Segment Start: DATA SHOWN

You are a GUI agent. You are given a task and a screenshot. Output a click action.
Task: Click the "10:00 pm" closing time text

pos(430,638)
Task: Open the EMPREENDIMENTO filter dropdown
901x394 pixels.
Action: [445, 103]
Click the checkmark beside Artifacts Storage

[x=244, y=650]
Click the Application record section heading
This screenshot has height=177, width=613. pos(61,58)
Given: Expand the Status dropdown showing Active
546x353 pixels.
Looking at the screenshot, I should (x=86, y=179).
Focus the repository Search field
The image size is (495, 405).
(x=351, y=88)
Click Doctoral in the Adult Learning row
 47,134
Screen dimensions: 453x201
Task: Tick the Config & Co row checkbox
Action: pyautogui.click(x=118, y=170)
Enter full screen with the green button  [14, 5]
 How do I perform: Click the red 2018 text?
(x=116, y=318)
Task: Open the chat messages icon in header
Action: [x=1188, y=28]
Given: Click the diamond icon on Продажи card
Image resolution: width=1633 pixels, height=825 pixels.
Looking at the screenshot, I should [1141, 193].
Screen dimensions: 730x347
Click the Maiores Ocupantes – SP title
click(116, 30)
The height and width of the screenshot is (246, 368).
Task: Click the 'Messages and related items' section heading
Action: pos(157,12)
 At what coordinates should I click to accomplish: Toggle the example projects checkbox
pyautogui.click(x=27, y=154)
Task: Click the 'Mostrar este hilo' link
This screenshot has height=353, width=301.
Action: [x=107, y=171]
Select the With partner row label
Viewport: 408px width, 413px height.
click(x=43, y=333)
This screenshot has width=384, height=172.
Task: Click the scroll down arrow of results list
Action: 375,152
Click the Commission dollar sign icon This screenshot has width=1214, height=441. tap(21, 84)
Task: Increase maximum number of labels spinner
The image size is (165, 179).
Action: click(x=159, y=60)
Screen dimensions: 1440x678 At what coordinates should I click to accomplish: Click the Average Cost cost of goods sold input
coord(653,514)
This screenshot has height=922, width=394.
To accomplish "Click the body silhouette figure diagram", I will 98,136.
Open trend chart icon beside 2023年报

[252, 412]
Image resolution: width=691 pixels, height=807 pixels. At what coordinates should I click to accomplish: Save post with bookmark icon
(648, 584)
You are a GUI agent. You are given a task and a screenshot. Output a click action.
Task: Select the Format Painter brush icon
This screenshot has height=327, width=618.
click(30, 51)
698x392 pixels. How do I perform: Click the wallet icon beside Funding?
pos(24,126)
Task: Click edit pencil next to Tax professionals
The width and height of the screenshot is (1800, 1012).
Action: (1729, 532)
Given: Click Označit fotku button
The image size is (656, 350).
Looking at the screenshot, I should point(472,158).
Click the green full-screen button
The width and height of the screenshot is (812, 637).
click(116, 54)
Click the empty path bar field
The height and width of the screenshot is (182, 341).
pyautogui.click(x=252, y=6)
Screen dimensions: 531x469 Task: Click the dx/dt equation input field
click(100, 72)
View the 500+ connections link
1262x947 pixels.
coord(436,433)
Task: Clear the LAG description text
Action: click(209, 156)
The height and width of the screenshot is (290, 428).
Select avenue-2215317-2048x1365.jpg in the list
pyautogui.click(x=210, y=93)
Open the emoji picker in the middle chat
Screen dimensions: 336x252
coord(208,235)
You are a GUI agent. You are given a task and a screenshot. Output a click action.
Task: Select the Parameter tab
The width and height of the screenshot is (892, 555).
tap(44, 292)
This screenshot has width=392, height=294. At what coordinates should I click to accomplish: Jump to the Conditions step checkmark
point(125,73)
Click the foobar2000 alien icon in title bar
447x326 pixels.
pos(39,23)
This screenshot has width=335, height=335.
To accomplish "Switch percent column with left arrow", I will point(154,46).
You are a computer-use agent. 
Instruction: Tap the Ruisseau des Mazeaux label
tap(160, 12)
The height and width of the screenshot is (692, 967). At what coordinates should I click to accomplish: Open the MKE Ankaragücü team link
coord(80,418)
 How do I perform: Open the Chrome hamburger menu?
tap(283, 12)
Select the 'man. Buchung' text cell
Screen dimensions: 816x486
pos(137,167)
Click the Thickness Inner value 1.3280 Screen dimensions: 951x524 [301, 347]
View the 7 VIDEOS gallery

Segment End: DATA SHOWN

EXERCISE DETAILS ::
Here the output must be the lines above from the line with "Given: Click Označit fotku button" to the line with "You are a computer-use agent.", both included, duplicated word for word and nothing else.

RESPONSE TO THIS TASK ::
Given: Click Označit fotku button
The image size is (656, 350).
Looking at the screenshot, I should point(472,158).
Click the green full-screen button
The width and height of the screenshot is (812, 637).
click(116, 54)
Click the empty path bar field
The height and width of the screenshot is (182, 341).
pyautogui.click(x=252, y=6)
Screen dimensions: 531x469 Task: Click the dx/dt equation input field
click(100, 72)
View the 500+ connections link
1262x947 pixels.
coord(436,433)
Task: Clear the LAG description text
Action: click(209, 156)
The height and width of the screenshot is (290, 428).
Select avenue-2215317-2048x1365.jpg in the list
pyautogui.click(x=210, y=93)
Open the emoji picker in the middle chat
Screen dimensions: 336x252
coord(208,235)
You are a GUI agent. You are given a task and a screenshot. Output a click action.
Task: Select the Parameter tab
The width and height of the screenshot is (892, 555).
tap(44, 292)
This screenshot has width=392, height=294. At what coordinates should I click to accomplish: Jump to the Conditions step checkmark
point(125,73)
Click the foobar2000 alien icon in title bar
447x326 pixels.
pos(39,23)
This screenshot has width=335, height=335.
To accomplish "Switch percent column with left arrow", I will point(154,46).
You are a computer-use agent. 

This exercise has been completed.